You are viewing a plain text version of this content. The canonical link for it is here.
Posted to java-user@lucene.apache.org by wa...@Cyveillance.com on 2004/07/13 23:40:50 UTC

corrupt indexes?

Has anyone had any experience with their index getting corrupted?

Are there any tools to repair it should it get corrupted?

I have not had any problems, but was curious at how resiliant this data
store seems to be.

-Will

---------------------------------------------------------------------
To unsubscribe, e-mail: lucene-user-unsubscribe@jakarta.apache.org
For additional commands, e-mail: lucene-user-help@jakarta.apache.org


Re: corrupt indexes?

Posted by Paul <pa...@waite.net.nz>.
-----BEGIN PGP SIGNED MESSAGE-----
Hash: SHA1

On Tue, 13 Jul 2004 17:40:50 -0400, wallen@cyveillance.com
<wa...@cyveillance.com> wrote:
> Has anyone had any experience with their index getting corrupted?

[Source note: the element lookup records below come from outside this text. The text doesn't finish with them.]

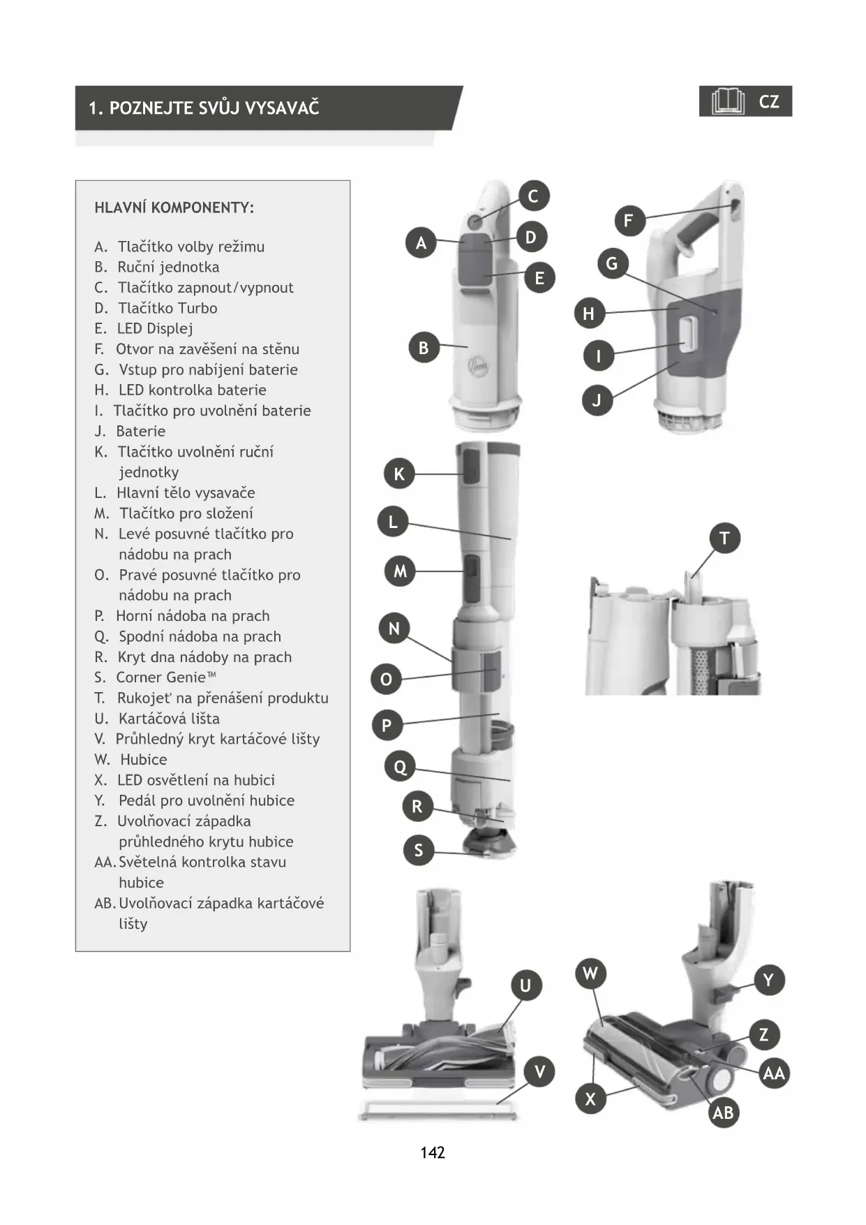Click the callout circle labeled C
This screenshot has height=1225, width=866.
pyautogui.click(x=534, y=196)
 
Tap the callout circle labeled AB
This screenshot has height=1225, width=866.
pyautogui.click(x=723, y=1113)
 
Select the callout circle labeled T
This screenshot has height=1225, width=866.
pyautogui.click(x=724, y=538)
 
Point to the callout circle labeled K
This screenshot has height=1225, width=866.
pyautogui.click(x=399, y=474)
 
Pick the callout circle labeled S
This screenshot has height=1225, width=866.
pyautogui.click(x=419, y=850)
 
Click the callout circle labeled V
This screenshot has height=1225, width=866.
pyautogui.click(x=539, y=1072)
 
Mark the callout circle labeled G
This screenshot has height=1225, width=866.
pyautogui.click(x=612, y=264)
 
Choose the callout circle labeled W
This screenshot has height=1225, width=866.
pyautogui.click(x=590, y=974)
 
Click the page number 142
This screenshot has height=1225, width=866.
pyautogui.click(x=433, y=1153)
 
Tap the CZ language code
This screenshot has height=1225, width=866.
pyautogui.click(x=769, y=102)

See my previous postings under the subject "Optimize Crash" of around
4th April. I provided the index via FTP (again see the previous posts - it is
still available).

Sam Hough dug into it and found that two documents were corrupt in this
index, causing the optimize to trip up. He tried marking these as deleted
but reported that the term info was also corrupt so this didn't work.

My modus operandum prior to this happening was as follows. We index new
documents at around 1,000-1,500 per day, and so I was doing a single
optimize in the early hours of each morning. Searching is being done all the
while, but is pretty quiet outside working hours. No result code was being
returned from the optimization, so I wasn't aware of the corruption at the
actual time it occurred.

So far this has happened twice. The first time it happened, I just re-indexed
the whole archive (about 700,000 docs), and also moved to 1.3-Final, since
that had just come out.

Unfortunately the same problem then recurred, and this is when I posted to
this group and made the index available for anyone interested.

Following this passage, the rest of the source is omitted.